Two identical concave mirrors are placed facing each other with a distance of $d=R/2$ between their vertices as shown in Figure 47.10.24. One of them has a small hole in the middle. When a penny is placed on the bottom mirror, you observe a real image of the penny floating above the hole.

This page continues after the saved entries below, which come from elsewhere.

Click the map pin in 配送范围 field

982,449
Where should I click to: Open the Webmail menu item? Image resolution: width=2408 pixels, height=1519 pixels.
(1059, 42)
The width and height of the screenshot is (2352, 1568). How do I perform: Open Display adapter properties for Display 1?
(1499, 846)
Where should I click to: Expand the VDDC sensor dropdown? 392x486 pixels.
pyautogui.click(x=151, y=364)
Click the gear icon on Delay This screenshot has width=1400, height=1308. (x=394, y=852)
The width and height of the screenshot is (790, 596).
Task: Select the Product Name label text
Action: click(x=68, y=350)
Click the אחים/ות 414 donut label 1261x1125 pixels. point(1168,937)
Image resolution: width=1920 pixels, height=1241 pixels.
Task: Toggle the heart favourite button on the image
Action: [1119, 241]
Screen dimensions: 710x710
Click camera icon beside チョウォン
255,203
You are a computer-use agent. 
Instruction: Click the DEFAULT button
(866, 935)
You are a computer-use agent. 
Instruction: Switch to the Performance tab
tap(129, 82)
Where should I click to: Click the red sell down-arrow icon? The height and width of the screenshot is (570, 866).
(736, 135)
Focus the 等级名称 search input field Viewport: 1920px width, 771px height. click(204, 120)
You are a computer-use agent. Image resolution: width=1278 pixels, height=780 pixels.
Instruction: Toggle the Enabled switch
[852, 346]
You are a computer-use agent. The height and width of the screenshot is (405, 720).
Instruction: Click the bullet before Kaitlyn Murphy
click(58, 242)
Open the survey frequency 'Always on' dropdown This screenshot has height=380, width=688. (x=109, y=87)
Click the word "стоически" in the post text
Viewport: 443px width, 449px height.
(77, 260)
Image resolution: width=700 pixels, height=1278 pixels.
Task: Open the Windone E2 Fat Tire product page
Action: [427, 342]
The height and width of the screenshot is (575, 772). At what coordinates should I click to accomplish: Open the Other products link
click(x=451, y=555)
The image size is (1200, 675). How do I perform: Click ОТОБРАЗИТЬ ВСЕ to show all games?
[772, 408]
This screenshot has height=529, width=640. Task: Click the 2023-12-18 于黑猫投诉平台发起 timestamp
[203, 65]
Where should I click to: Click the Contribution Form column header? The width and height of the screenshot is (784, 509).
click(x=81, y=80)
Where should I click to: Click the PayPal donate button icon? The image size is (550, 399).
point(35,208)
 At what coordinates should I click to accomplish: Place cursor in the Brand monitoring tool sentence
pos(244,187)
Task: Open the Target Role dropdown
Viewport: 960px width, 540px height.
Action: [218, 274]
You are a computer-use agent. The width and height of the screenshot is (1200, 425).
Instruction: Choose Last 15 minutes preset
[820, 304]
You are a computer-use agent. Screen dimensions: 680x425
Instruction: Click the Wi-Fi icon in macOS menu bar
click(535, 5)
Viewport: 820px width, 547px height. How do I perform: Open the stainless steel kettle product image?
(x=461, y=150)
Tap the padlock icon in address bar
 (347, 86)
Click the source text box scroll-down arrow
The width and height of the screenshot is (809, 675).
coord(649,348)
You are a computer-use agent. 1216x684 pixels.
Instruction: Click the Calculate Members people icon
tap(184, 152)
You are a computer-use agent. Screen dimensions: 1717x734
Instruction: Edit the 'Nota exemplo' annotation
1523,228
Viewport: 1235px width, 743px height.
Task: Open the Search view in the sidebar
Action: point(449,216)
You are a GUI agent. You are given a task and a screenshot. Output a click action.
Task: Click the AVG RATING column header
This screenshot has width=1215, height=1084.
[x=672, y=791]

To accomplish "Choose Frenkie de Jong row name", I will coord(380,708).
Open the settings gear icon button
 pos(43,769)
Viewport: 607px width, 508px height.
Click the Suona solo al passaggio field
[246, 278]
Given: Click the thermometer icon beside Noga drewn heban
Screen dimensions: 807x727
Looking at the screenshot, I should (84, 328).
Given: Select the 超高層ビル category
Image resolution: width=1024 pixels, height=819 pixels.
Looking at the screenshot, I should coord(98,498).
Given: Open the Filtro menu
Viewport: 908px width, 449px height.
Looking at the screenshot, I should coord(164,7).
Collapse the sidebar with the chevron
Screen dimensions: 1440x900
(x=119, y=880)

Explain how this happens by showing images in the two mirrors and locate the distance above the mirror with the hole that you will see the floating image. If you like, you can use the following numerical values, $R=25\text{ cm}\text{,}$ $\Delta = 0.3\text{ cm}\text{.}$

Hint

Start with image in $\text{M}_1\text{.}$

$\frac{R\Delta}{ R-2\Delta}\text{,}$ $0.31 \text{ cm}$

Solution

Since the penny is located within a focal distance of mirror $\text{M}_1\text{,}$ a virtual image will be formed at $q_1\text{,}$ which will serve as an object for mirror $\text{M}_2\text{.}$ Now, the object distance $p_2$ from mirror $\text{M}_2$ is larger than the focal length, hence image will be a real image at $q_2\text{.}$ This is illustrated in Figure 47.10.25. Below, I will work out the distances.

With $p=d-\Delta$ and $f=2/R\text{,}$ the image distance $q_1$ will be

\begin{equation*} \frac{1}{q_1} = \frac{2}{R} - \frac{1}{d-\Delta}. \end{equation*}

Therefore,

\begin{equation*} q_1 = \frac{R(d-\Delta)}{2d-2\Delta - R} = - \frac{R(d-\Delta)}{2\Delta}. \end{equation*}

This will be negative. Therefore, we will get object distance to mirror $\text{M}_2$ by adding its absolute value to $d$ and using $d=R/2\text{.}$

\begin{equation*} p_2 = |q_1| + d = \frac{R(d-\Delta)}{2\Delta} + d = \frac{R^2}{4\Delta}. \end{equation*}

Now, we work out $q_2\text{.}$

\begin{equation*} \frac{1}{q_2} = \frac{2}{R} - \frac{4\Delta}{R^2}. \end{equation*}

This gives

\begin{equation*} q_2 = \frac{R^2}{2R-4\Delta}. \end{equation*}

Now, this is a little bit beyond mirror $\text{M}_1\text{.}$ We can get the distance above the hole by subtracting $d$ from it.

\begin{equation*} \text{above hole} = q_2 - d = \frac{R^2}{2R-4\Delta} - \frac{R}{2} = \frac{R\Delta}{ R-2\Delta}. \end{equation*}

Now, with the numerical values given, we get

\begin{equation*} \text{above hole} = 0.31 \text{ cm}. \end{equation*}